Gugatan diajukan kepada empat lembaga sekaligus. Mereka adalah Presiden Republik Indonesia, Menteri Energi dan Sumber Daya Mineral, Dewan Perwakilan Rakyat, dan PT Freeport Indonesia.
Menurut David, keempat lembaga itu patut dimintai pertanggungjawaban atas hilangnya potensi pemasukan negara dari sektor tambang yang nilainya diperkirakan mencapai US$ 256 atau sekitar Rp 2,3 triliun. Nilai itu dihitung menurut ketentuan tarif royalti emas yang berlaku sejak 31 Juli 2003.

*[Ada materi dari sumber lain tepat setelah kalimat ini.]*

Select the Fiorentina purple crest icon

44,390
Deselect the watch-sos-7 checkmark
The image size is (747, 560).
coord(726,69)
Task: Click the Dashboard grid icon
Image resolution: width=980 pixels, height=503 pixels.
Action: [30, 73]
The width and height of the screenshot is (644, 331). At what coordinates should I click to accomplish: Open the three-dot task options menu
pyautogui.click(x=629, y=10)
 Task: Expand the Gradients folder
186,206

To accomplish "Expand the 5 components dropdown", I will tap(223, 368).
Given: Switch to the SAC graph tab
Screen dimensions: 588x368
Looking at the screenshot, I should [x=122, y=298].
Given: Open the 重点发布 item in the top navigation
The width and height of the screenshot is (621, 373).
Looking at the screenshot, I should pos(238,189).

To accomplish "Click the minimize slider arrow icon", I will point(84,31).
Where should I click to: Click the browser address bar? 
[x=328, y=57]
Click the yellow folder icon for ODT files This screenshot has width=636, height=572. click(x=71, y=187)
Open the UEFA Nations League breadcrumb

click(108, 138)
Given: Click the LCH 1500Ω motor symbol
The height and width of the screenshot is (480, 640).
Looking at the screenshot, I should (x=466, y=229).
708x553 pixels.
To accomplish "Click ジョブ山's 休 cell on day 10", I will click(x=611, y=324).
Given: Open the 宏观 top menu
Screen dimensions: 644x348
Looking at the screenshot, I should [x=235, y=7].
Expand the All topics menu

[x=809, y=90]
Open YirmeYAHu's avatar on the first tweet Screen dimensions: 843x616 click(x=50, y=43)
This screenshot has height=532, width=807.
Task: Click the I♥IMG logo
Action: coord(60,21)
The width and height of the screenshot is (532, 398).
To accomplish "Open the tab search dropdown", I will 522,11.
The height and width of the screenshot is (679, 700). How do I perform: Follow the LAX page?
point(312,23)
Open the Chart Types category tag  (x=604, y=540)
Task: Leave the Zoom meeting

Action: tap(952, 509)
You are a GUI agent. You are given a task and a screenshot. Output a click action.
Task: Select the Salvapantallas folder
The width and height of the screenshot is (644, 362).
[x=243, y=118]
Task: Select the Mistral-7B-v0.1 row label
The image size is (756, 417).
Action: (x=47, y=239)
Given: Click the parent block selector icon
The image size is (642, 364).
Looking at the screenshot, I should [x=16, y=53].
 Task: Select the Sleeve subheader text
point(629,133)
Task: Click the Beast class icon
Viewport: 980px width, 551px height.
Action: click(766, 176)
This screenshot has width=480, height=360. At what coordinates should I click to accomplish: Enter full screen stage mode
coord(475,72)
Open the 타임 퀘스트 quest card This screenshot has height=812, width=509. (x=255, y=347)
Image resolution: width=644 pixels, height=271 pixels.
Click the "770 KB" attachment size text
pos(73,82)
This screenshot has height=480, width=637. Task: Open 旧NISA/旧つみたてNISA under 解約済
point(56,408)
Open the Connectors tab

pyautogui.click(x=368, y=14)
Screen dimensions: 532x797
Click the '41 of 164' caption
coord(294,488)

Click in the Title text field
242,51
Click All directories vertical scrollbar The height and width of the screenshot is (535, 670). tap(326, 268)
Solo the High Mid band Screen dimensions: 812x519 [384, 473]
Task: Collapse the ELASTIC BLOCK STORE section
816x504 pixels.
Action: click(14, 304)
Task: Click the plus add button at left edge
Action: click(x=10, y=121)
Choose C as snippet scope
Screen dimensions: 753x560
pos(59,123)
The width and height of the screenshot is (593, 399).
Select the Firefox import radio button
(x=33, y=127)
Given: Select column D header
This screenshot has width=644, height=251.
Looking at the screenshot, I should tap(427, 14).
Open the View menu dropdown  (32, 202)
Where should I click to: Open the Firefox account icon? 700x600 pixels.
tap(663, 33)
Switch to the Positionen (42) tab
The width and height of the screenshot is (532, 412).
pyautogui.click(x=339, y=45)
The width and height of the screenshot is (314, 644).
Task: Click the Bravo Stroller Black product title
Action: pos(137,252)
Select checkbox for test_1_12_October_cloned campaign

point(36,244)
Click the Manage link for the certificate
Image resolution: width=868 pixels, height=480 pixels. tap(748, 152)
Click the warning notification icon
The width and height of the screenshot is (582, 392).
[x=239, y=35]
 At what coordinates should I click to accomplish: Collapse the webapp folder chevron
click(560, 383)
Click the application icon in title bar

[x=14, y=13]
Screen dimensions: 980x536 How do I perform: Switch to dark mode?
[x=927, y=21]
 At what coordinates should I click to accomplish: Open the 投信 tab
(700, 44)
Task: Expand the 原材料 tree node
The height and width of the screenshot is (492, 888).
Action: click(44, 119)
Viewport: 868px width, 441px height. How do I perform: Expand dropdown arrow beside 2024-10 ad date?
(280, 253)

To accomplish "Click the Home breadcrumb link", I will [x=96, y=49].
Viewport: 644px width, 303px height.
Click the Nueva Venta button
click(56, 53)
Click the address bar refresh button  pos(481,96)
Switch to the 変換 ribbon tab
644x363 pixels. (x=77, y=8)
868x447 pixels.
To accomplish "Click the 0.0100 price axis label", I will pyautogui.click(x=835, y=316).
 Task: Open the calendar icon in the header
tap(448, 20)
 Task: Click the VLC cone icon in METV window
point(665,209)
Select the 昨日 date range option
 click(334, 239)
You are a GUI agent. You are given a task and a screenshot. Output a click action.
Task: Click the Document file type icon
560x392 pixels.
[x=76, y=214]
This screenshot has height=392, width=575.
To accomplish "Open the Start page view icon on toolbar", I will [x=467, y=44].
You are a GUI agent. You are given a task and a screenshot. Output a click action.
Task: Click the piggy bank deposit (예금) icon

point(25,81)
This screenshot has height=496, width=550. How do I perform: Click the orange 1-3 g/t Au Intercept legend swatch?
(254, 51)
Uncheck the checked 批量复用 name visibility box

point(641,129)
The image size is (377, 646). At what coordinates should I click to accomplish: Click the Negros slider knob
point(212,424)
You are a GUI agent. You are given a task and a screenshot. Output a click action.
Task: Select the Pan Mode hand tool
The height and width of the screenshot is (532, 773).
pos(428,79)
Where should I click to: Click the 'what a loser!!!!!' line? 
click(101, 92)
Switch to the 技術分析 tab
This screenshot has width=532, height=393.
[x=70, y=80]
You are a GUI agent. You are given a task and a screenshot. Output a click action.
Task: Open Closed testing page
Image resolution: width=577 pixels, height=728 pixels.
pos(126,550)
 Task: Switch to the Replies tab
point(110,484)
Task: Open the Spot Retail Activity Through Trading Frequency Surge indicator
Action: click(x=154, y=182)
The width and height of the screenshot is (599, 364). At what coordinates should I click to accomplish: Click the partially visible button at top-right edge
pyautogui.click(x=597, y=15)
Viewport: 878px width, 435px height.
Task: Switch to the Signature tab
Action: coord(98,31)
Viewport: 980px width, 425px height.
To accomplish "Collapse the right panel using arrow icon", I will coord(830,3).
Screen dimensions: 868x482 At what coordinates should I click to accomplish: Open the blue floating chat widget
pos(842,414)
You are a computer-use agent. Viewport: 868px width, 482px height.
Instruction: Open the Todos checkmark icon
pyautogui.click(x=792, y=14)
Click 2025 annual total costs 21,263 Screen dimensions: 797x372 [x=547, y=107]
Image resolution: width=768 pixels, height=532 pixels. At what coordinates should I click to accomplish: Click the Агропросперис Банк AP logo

Ketentuan royalti penambangan diatur dalam Peraturan Pemerintah Nomor 45 tahun 2003 tentang Tarif Penerimaan Negara Bukan Pajak yang Berlaku pada Kementerian Energi dan Sumber Daya Mineral. Dalam peraturan tersebut, royalti penambangan emas ditetapkan sebesar 3,75 persen dari harga jual kali tonase.
Menurut penggugat, ketentuan itu tidak pernah dijalankan Freeport. Tergugat berkukuh menggunakan ketentuan yang merujuk pada kontrak karya perpanjangan tahun 1991 yang hanya mewajibkan royalti sebesar satu persen. "Karenanya kontrak karya II antara pemerintah dengan Freeport harus dibatalkan," kata David.
Kuasa Hukum PT Freeport, Muhammad Farhan, yang ditemui setelah sidang enggan memberi komentar. Ia meminta wartawan meminta penjelasan melalui juru bicara Freeport, Ramdani Sirait. Hingga berita ini dibuat, Tempo belum bisa menghubungi Ramdani.